Sovereign Immunity Is Absolute, and Textualism May Be Too at Georgia High Court

On June 19, 2017, the Georgia Supreme Court issued a widely anticipated decision, Lathrop v. Deal. The case questioned whether the doctrine of sovereign immunity barred challenges to the constitutionality of state laws. In its ruling, the court: (1) provided a roadmap for how such challenges must be made, and (2) set forth important views of its role in the balance of powers within state government. While the first point is important, the second may help drive business and legal decisions within Georgia.

The Decision

The Lathrop case was a challenge to a Georgia statute regulating abortions. The lawsuit was brought against Gov. Nathan Deal and other individuals in their official capacities, and it sought to enjoin enforcement of the statute. The lawsuit was limited to challenges under the Georgia Constitution. The state Supreme Court held, in a lengthy and history-laden opinion authored by Justice Keith Blackwell, that the doctrine of sovereign immunity barred a lawsuit of any kind (absent waivers) against the state or its officials in their official capacity, including a challenge to the constitutionality of a statute.
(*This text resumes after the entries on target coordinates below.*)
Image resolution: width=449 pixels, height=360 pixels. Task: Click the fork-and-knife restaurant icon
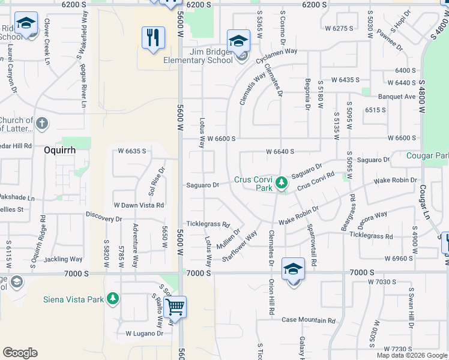click(x=153, y=38)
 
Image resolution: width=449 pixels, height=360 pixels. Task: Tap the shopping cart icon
click(x=175, y=307)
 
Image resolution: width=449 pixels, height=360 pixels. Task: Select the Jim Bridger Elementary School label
click(x=198, y=56)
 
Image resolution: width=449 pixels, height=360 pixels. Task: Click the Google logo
click(x=20, y=353)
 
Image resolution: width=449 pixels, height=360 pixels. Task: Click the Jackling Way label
click(x=63, y=259)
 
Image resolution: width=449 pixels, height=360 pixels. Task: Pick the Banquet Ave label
click(x=396, y=97)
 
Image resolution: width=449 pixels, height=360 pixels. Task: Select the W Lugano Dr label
click(x=144, y=333)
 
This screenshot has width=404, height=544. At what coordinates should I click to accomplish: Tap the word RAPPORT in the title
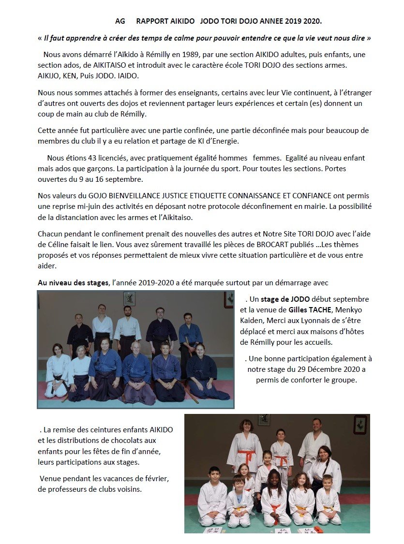tap(152, 21)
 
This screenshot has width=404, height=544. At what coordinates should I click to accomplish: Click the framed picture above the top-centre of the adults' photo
tap(130, 298)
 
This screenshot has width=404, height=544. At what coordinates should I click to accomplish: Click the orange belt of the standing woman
tap(247, 456)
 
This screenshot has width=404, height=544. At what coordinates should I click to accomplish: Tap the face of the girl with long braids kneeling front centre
tap(273, 477)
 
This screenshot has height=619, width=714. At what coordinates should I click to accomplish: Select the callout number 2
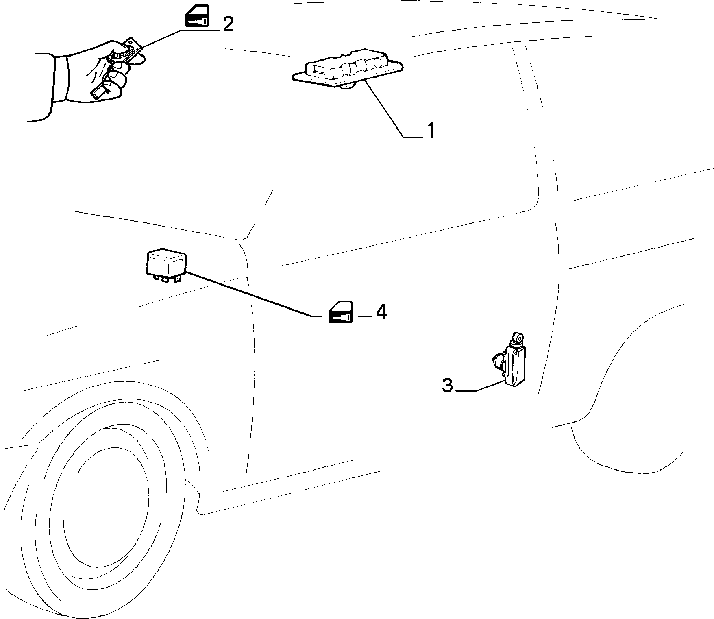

The decision further held, however, that state and local officials can be sued in their individual capacities challenging enforcement of the statute, so long as plaintiffs seek only prospective, injunctive relief.

What It Means for Businesses, Litigators and Textualism

Businesses in Georgia need to be aware of this holding for several reasons. First, the Georgia Constitution is substantively different from the U.S. Constitution in both content and approach. Many of the provisions of the state constitution are more granular in nature. Accordingly, the concept of a corporate challenge to a statute as a violation of the state constitution may be more likely to arise than a business challenge to the U.S. Constitution. The Lathrop case sets forth the framework for such a challenge.

Second, the opinion has much to teach about how the newly constituted state Supreme Court will handle future cases and how that will impact lawsuits throughout Georgia. It is important to note that six of the nine sitting Georgia justices have been appointed since 2005 (including Justice Blackwell), two years after the Georgia governorship became held by a Republican for the first time in generations. Two of those justices are the result of an expansion of the court from seven justices to nine, a topic that was of much political debate over whether the court required more assistance or whether the current governor was "packing" the court. And while the two most recent appointees did not participate in the case, it is nonetheless interesting to read a case of constitutional proportions to see how the newly constituted court will approach its jurisprudence.